Material to process =>

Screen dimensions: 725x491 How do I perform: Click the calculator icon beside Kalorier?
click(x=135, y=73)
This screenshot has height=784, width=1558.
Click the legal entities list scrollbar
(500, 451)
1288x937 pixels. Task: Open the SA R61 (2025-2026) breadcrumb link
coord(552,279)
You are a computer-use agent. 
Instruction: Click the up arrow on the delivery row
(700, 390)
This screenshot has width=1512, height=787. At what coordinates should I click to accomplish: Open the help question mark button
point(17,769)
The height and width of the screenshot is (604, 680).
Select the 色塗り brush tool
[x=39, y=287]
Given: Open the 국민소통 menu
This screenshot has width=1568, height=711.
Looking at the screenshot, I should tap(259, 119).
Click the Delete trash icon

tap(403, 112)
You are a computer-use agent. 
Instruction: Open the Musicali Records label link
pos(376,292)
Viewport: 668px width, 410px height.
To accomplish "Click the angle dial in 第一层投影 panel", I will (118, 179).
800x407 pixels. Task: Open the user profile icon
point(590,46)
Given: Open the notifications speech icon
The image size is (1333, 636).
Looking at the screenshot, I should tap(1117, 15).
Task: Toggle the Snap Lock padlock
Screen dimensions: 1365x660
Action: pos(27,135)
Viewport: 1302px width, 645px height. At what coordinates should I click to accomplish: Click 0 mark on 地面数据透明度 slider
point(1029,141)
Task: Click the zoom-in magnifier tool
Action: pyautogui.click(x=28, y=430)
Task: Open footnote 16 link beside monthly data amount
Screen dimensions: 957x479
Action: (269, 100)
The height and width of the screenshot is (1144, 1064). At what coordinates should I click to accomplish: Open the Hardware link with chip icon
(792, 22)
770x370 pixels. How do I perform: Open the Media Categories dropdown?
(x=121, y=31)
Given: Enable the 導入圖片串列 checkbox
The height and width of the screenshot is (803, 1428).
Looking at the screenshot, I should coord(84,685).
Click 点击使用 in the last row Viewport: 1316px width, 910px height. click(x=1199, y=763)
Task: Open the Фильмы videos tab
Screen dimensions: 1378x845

Exercise aim => Can you retype every item above, character for character?

Answer =>
Screen dimensions: 725x491 How do I perform: Click the calculator icon beside Kalorier?
click(x=135, y=73)
This screenshot has height=784, width=1558.
Click the legal entities list scrollbar
(500, 451)
1288x937 pixels. Task: Open the SA R61 (2025-2026) breadcrumb link
coord(552,279)
You are a computer-use agent. 
Instruction: Click the up arrow on the delivery row
(700, 390)
This screenshot has width=1512, height=787. At what coordinates should I click to accomplish: Open the help question mark button
point(17,769)
The height and width of the screenshot is (604, 680).
Select the 色塗り brush tool
[x=39, y=287]
Given: Open the 국민소통 menu
This screenshot has width=1568, height=711.
Looking at the screenshot, I should tap(259, 119).
Click the Delete trash icon

tap(403, 112)
You are a computer-use agent. 
Instruction: Open the Musicali Records label link
pos(376,292)
Viewport: 668px width, 410px height.
To accomplish "Click the angle dial in 第一层投影 panel", I will (118, 179).
800x407 pixels. Task: Open the user profile icon
point(590,46)
Given: Open the notifications speech icon
The image size is (1333, 636).
Looking at the screenshot, I should tap(1117, 15).
Task: Toggle the Snap Lock padlock
Screen dimensions: 1365x660
Action: pos(27,135)
Viewport: 1302px width, 645px height. At what coordinates should I click to accomplish: Click 0 mark on 地面数据透明度 slider
point(1029,141)
Task: Click the zoom-in magnifier tool
Action: pyautogui.click(x=28, y=430)
Task: Open footnote 16 link beside monthly data amount
Screen dimensions: 957x479
Action: (269, 100)
The height and width of the screenshot is (1144, 1064). At what coordinates should I click to accomplish: Open the Hardware link with chip icon
(792, 22)
770x370 pixels. How do I perform: Open the Media Categories dropdown?
(x=121, y=31)
Given: Enable the 導入圖片串列 checkbox
The height and width of the screenshot is (803, 1428).
Looking at the screenshot, I should coord(84,685).
Click 点击使用 in the last row Viewport: 1316px width, 910px height. click(x=1199, y=763)
Task: Open the Фильмы videos tab
Screen dimensions: 1378x845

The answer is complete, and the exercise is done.